The German federal government is working on a major overhaul of national patent law. But it will likely disappoint many experts and not include the major changes to the automatic injunction that have been called for by the German automotive and telecommunications industries.
30 September 2019 by Mathieu Klos
The automatic injunction in the event of a patent infringement and the delay between infringement and nullity judgments, often called the injunction gap, are two hotly debated topics in the German patent community. The annual conference of the German Association for the Protection of Intellectual Property (GRUR) in Frankfurt last Thursday was no different. It was here that reform of German patent law first emerged.
At one sitting where experts discussed injunctions in patent law, numerous patent lawyers debated the proposals of the German automotive and telecommunications industries to soften paragraph 139. According to parts of German industry, this is necessary to mitigate the consequences in cases where only a small part of a mobile phone device or communication module infringes a patent, but where the resulting injunction threatens the entire production of a car or the operation of a mobile phone network.
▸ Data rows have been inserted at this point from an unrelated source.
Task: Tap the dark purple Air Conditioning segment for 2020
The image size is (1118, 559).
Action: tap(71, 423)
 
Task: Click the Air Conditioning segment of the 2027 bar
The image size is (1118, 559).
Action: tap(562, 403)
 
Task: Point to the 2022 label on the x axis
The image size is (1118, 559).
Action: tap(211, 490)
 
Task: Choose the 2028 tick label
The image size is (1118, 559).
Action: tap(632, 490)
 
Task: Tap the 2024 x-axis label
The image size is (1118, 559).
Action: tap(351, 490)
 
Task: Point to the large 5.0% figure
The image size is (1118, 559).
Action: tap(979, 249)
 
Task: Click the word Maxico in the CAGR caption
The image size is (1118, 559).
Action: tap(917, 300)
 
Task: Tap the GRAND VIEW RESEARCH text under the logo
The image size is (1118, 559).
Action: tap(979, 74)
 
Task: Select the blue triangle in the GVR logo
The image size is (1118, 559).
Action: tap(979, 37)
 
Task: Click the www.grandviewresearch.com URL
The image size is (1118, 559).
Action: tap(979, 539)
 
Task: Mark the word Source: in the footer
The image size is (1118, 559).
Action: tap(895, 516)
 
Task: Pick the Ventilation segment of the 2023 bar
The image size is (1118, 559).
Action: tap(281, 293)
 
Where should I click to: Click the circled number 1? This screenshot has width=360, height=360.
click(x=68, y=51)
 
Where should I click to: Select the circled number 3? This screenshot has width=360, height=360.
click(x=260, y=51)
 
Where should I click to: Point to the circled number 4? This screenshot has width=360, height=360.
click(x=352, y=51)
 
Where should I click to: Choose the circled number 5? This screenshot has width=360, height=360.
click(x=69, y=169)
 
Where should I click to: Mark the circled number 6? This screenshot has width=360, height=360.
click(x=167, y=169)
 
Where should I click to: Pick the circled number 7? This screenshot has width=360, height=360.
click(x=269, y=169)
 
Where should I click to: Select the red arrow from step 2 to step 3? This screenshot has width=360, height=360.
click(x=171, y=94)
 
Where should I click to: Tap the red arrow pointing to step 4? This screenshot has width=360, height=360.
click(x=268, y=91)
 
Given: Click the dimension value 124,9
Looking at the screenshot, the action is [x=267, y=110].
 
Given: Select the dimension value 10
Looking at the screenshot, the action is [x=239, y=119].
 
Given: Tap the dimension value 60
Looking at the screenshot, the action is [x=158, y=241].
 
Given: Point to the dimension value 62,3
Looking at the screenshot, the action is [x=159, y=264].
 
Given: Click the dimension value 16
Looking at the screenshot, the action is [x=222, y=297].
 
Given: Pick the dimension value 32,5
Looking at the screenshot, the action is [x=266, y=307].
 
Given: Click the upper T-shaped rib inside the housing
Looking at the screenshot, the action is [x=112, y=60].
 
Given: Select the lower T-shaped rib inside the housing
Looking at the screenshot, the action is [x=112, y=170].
The discussion quickly turned to the injunction gap. This refers to an imbalance in the German bifurcation system. The Federal Patent Court often rules on the validity of a patent months after the first instance infringement judgment. Large swathes of industry and the legal profession are critical of the fact that courts can grant injunctions even though the validity of the patent is unclear.
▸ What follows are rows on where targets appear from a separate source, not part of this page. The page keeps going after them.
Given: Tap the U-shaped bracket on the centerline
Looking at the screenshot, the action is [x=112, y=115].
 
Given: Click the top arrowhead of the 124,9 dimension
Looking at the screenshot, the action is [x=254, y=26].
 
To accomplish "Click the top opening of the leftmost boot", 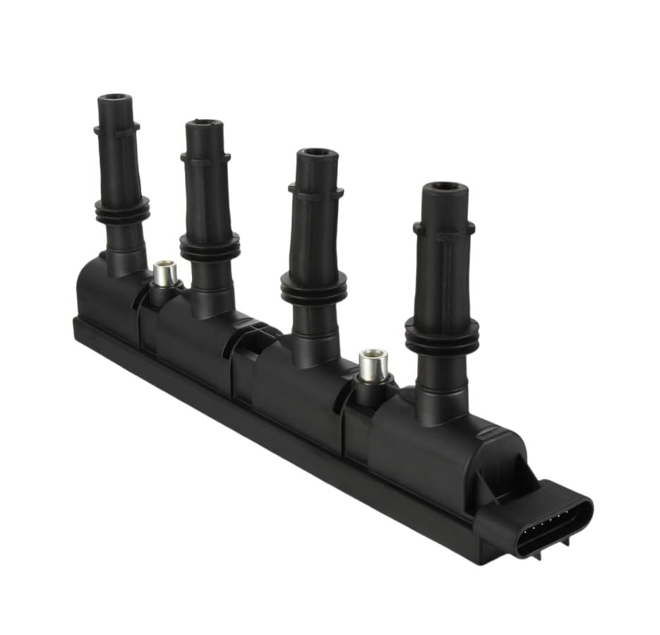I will click(x=116, y=97).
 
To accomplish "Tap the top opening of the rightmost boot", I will click(x=445, y=187).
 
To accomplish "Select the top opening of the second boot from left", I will click(x=204, y=124).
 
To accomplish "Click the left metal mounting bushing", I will click(x=164, y=273).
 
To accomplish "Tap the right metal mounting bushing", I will click(x=373, y=364).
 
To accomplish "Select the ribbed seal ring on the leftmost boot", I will click(x=122, y=210).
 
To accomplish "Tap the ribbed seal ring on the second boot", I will click(x=210, y=246).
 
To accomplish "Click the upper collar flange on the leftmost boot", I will click(x=116, y=129).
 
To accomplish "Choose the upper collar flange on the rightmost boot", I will click(x=443, y=227).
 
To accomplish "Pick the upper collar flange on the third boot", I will click(x=316, y=189).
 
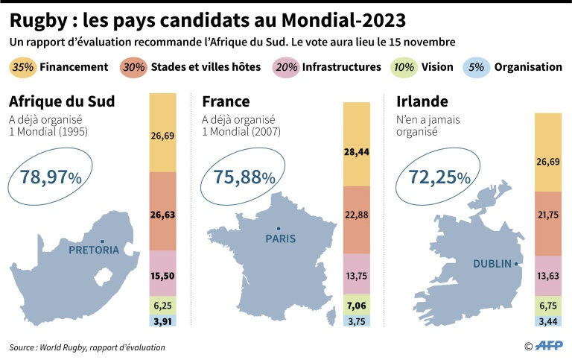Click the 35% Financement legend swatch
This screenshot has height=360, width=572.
coord(23,67)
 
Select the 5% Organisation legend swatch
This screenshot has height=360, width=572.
coord(476,67)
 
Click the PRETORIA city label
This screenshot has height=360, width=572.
coord(93,250)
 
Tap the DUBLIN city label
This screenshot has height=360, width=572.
coord(492,263)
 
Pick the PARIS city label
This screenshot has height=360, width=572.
coord(280,239)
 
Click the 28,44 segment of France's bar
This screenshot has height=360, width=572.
coord(357,152)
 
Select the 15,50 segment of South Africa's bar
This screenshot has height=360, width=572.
coord(162,275)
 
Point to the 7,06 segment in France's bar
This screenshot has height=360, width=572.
coord(357,305)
No amendments are needed to speed up nullity suits, but the government is obviously planning to make changes to the patent law. Towards the end of the GRUR discussion, Johannes Karcher, Patent Law Officer at the Federal Ministry of Justice and Consumer Protection, announced that a revision of the German patent law was under way.
The Minister of Justice, Christine Lambrecht, plans to present a first draft of the patent modernisation law as early as autumn. A short period of public consultation will follow. Associations such as the GRUR and the German auto industry association VDA will then be able to submit opinions.
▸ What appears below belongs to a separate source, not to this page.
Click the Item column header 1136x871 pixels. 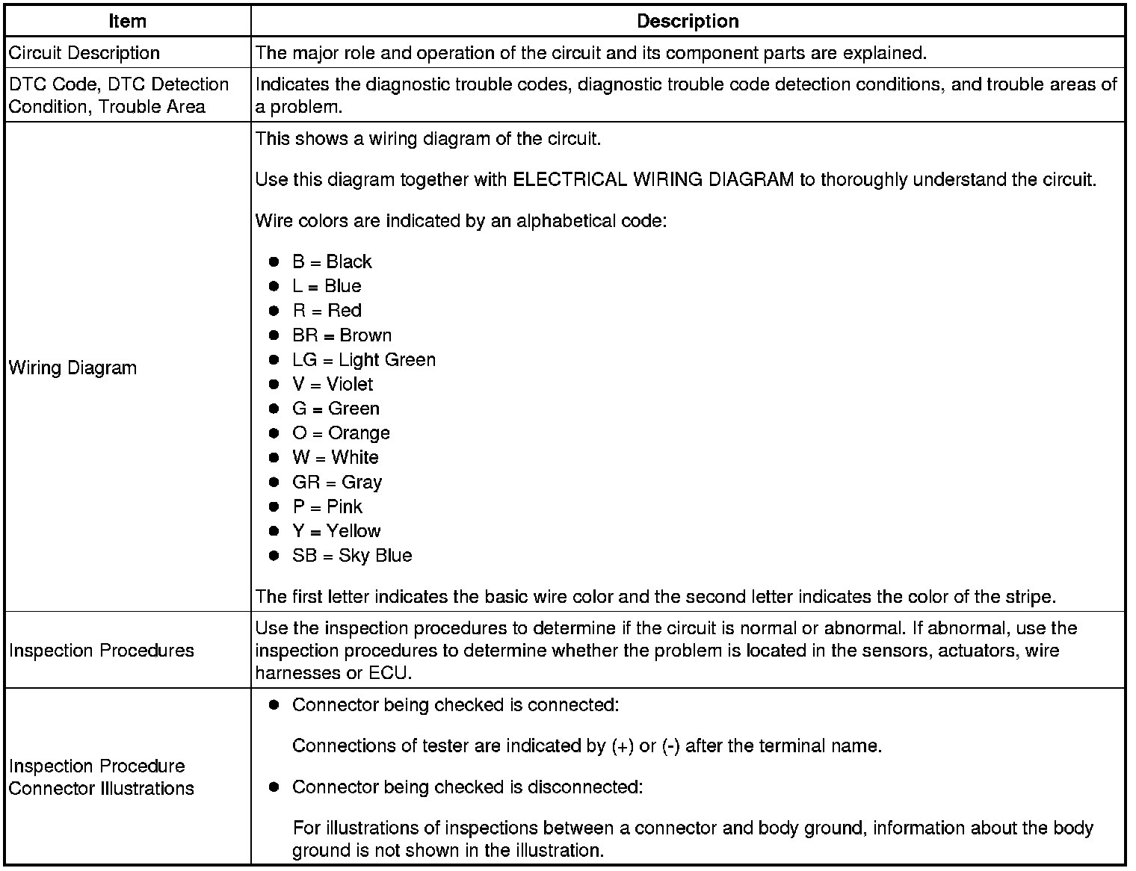pyautogui.click(x=127, y=21)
A ministry spokesperson has confirmed that the second draft should be ready by the end of the year. This is the basis for the parliamentary legislative procedure.
“The work in question involves a number of technical improvements to the patent procedure,” said the ministry spokesman. According to experts, these could mainly concern the German patent application procedure.
In addition, the spokesman said the ministry would look at the need for changes in areas that were the subject of an expert discussion in May. “This examination is not yet complete,” he said.
The ministry and Karcher did not provide any details. At the request of one Düsseldorf lawyer, Karcher indicated that the considerations include improved protection of trade secrets in patent litigation.
In May, the ministry invited representatives of industry, lawyers and judges to a roundtable discussion. At the time, the ministry described the meeting in vague terms as being in preparation for a legislative initiative in the field of intellectual property. There was not yet any talk of a specific draft law in patents. Both the automatic injunction and the injunction gap were on the agenda for the Berlin meeting.
Other parts of German industry are now joining the calls of Volkswagen and others. A BASF representative pointed out the increasing connectivity of production sites and that injunctions over mobile phone patents could potentially cause huge problems.
However, an abolition of or substantive change to paragraph 139 on the automatic injunction is unlikely.
At the GRUR annual conference last week, Karcher did not want to raise hopes of a far-reaching reform of paragraph 139. The discussion simply indicated the spectrum of possible measures.
Peter Meier-Beck, who up until a fortnight ago was presiding judge of the patent senate, considers the legal regulations to be sufficient. In addition, the Federal Court of Justice, with its decision on heat exchangers (case ID: X ZR 114/13), has provided a mechanism for how courts should proceed when only part of a more complex product is affected by a patent infringement. The 2016 case concerned a patent-infringing ‘airscarf’ heating element in the car seats of Mercedes Cabriolets.
At the conference, the experts also discussed improving stays of execution.
Other conference participants, on the other hand, reiterated calls to alleviate the problems for industry by granting more generous deadlines. This way, companies would have time to replace the patent-infringing technology with other solutions.
However, the patent experts at the conference largely agreed that the injunction gap is unacceptable and that the German government urgently needs to take countermeasures.
They repeatedly called for the government to employ more staff at the Federal Patent Court in Munich. A change in the allocation of work in favour of the nullity senates could also help. Although the government can provide the patent court with more funds, it has no influence on the allocation of work.
Many at the GRUR conference also stated that giving judges more leeway to suspend infringement proceedings where there is doubt as to the patent’s validity could also help.
A further topic of discussion was how detailed guidelines could improve the coordination of infringement and nullity proceedings. For example, some suggested a fixed rule for when the Federal Patent Court would have to submit a preliminary opinion on the validity of the plaintiff’s patent. This would support judges in their decision to suspend or continue infringement proceedings.